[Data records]
********************
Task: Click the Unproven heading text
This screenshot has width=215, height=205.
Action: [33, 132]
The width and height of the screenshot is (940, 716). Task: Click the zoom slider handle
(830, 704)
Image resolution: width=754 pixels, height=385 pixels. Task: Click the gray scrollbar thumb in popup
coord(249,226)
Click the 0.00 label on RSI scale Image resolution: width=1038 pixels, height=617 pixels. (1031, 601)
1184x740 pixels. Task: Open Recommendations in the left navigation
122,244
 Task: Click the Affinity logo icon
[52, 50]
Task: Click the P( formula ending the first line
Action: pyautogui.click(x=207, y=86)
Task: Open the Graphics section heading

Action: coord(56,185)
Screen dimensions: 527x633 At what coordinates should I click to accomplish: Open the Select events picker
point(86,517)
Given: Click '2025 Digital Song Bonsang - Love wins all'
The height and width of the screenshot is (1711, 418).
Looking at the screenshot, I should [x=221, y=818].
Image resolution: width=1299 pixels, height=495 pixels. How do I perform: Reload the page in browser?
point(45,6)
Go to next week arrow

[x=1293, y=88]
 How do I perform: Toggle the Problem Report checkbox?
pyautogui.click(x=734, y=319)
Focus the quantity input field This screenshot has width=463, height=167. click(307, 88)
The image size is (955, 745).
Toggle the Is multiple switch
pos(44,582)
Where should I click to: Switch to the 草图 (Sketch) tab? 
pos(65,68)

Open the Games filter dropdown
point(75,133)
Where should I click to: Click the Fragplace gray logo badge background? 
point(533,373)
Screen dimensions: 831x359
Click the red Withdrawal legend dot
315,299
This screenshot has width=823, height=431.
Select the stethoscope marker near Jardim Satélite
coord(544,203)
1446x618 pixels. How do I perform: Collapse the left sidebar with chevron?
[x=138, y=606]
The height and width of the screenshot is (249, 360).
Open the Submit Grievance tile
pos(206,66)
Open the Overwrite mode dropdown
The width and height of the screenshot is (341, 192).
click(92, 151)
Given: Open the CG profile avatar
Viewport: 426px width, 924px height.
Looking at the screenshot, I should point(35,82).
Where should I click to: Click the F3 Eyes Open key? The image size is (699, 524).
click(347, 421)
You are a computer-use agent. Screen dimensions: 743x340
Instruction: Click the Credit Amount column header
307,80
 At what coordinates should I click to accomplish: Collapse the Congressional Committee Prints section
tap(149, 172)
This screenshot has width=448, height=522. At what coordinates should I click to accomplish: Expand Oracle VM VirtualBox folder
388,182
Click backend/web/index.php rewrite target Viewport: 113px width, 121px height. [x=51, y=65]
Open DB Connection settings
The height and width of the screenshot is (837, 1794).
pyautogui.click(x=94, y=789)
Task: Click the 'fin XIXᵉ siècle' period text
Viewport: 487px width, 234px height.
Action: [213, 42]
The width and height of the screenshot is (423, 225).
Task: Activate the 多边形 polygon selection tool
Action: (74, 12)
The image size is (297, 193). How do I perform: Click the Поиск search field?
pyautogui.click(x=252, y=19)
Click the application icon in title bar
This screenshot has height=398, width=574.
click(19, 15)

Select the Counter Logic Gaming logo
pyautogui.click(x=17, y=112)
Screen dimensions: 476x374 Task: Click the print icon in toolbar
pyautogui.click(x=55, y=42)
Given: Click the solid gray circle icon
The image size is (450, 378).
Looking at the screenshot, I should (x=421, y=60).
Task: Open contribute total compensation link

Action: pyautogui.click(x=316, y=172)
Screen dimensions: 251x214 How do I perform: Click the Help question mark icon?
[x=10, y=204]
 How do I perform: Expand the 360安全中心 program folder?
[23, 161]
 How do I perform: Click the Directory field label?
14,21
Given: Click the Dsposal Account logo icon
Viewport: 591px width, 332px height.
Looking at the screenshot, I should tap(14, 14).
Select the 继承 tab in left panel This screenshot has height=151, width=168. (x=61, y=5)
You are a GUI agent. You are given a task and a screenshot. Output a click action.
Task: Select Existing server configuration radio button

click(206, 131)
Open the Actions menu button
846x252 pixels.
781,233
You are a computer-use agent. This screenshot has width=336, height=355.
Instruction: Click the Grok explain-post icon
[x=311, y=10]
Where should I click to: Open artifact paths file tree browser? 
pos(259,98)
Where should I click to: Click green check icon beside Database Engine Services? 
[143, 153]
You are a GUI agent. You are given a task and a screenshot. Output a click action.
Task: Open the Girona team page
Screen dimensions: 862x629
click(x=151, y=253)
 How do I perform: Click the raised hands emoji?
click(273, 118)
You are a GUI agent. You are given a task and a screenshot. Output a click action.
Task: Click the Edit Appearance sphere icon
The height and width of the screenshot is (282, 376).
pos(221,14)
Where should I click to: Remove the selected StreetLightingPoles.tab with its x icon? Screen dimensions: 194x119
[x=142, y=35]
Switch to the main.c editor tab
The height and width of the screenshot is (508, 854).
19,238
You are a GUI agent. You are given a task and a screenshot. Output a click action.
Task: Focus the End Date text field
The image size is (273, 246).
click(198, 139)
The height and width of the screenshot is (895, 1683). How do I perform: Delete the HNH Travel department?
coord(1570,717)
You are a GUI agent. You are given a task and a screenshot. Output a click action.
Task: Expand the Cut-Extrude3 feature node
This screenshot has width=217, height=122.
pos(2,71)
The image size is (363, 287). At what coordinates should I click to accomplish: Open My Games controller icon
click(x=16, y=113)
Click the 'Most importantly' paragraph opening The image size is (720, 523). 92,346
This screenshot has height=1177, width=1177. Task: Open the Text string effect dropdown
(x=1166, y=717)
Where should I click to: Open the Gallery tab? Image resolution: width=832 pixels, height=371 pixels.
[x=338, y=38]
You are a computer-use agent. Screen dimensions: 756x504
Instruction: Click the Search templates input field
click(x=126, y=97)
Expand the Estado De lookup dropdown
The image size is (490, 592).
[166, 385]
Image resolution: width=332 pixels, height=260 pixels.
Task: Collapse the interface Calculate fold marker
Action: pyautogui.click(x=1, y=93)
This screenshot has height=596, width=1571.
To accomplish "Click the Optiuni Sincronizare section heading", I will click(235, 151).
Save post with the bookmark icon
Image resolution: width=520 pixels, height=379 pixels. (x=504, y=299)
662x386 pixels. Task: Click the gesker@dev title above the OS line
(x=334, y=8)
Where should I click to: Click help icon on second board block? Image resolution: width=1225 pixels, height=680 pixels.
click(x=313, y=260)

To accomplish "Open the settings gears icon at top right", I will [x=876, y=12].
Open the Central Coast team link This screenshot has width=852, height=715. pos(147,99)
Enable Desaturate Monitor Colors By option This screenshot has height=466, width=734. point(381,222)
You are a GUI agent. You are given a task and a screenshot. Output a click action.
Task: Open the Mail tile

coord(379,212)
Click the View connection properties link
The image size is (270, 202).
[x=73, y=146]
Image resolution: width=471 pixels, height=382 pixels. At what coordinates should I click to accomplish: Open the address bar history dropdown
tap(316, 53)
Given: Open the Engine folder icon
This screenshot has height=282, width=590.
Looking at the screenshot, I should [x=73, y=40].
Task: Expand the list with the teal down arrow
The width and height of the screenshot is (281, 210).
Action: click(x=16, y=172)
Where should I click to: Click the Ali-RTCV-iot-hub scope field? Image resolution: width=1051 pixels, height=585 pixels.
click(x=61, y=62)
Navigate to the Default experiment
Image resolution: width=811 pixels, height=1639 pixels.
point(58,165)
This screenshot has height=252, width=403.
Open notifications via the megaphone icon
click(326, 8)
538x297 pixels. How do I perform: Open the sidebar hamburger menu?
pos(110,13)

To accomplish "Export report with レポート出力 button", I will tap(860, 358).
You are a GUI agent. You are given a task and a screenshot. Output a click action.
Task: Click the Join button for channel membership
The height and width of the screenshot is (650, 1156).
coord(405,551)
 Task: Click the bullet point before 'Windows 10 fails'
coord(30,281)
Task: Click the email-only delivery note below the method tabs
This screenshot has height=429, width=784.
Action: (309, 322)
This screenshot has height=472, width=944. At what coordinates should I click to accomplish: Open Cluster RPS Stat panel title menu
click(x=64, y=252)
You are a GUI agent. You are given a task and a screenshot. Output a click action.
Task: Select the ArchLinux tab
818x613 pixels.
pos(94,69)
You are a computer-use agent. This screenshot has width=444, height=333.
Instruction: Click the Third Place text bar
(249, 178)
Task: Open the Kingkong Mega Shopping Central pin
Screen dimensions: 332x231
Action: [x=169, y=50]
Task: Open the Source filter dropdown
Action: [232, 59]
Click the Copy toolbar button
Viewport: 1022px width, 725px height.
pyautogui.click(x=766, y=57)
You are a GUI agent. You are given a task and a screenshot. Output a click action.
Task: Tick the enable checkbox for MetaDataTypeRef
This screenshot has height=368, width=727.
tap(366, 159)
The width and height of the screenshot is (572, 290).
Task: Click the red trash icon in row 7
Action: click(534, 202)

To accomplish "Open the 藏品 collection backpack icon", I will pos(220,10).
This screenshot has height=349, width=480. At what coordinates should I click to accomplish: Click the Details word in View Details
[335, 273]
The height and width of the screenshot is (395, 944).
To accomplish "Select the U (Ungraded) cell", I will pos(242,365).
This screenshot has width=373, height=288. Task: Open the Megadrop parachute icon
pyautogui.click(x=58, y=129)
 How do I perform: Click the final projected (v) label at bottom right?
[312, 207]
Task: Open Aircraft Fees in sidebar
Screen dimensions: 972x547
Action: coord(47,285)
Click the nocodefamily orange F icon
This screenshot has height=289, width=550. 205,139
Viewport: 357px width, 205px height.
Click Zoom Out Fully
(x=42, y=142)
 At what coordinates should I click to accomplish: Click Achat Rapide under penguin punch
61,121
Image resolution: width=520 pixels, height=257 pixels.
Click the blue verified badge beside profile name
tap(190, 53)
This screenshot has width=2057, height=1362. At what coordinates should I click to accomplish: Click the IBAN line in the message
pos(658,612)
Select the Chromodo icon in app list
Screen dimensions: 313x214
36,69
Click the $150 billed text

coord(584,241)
********************
[Exercise description] Find the word "computer" in the data and show each line that holds it.

[Exercise answer]
You are a computer-use agent. Screen dimensions: 743x340
You are a computer-use agent. This screenshot has width=336, height=355.
You are a computer-use agent. Screen dimensions: 756x504
You are a computer-use agent. This screenshot has width=444, height=333.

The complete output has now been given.